▸ OBJECTIVE
Reproduce the records word for word, from the line containing "You are a computer-use agent. Screen" up to and including the line containing "Action: [x=383, y=206]".

▸ EXTRACTED DATA
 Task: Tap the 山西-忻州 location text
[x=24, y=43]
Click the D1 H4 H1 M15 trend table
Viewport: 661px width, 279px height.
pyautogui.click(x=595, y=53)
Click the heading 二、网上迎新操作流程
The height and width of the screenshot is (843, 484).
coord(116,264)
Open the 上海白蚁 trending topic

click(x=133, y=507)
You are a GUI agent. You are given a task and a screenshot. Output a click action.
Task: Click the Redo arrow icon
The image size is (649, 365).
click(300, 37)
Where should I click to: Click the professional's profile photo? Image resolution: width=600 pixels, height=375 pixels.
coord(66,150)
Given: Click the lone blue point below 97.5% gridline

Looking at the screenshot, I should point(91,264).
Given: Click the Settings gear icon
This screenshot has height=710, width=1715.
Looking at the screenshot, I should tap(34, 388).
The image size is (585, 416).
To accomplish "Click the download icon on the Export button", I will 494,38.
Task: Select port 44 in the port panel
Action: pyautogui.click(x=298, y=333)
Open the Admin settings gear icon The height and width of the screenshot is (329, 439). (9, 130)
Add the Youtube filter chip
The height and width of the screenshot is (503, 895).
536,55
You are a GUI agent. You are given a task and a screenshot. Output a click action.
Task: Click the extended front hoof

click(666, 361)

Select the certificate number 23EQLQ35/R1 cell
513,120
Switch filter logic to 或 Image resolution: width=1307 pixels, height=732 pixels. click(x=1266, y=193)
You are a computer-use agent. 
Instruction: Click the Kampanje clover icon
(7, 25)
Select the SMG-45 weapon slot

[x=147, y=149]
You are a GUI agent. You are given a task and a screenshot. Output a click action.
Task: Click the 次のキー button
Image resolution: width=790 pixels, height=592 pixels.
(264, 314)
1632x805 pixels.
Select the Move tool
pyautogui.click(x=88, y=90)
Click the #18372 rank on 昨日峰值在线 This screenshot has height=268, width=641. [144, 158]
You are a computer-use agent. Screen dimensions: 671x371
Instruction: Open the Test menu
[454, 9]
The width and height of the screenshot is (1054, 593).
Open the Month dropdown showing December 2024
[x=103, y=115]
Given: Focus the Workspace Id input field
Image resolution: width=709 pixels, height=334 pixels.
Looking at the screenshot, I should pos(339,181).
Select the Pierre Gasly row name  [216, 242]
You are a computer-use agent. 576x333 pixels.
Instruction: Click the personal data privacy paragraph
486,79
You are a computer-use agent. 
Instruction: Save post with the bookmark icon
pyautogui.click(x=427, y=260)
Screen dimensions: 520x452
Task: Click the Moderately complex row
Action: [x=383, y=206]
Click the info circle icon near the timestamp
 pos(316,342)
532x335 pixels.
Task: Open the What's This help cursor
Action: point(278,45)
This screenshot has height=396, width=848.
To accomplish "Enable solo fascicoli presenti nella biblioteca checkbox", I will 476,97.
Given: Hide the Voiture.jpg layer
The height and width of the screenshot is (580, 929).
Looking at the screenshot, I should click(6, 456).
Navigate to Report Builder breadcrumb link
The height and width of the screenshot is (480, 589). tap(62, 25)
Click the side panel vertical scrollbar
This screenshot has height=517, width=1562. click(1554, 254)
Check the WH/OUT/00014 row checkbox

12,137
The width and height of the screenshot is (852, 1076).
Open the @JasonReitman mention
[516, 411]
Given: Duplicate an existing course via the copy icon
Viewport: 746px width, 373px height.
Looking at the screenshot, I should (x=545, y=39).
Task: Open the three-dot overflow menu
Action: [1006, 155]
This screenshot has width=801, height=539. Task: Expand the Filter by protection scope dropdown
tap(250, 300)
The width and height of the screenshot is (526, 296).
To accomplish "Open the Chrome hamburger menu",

▸ RESPONSE FOR THIS EXERCISE
You are a computer-use agent. Screen dimensions: 671x371
Instruction: Open the Test menu
[454, 9]
The width and height of the screenshot is (1054, 593).
Open the Month dropdown showing December 2024
[x=103, y=115]
Given: Focus the Workspace Id input field
Image resolution: width=709 pixels, height=334 pixels.
Looking at the screenshot, I should pos(339,181).
Select the Pierre Gasly row name  [216, 242]
You are a computer-use agent. 576x333 pixels.
Instruction: Click the personal data privacy paragraph
486,79
You are a computer-use agent. 
Instruction: Save post with the bookmark icon
pyautogui.click(x=427, y=260)
Screen dimensions: 520x452
Task: Click the Moderately complex row
Action: [x=383, y=206]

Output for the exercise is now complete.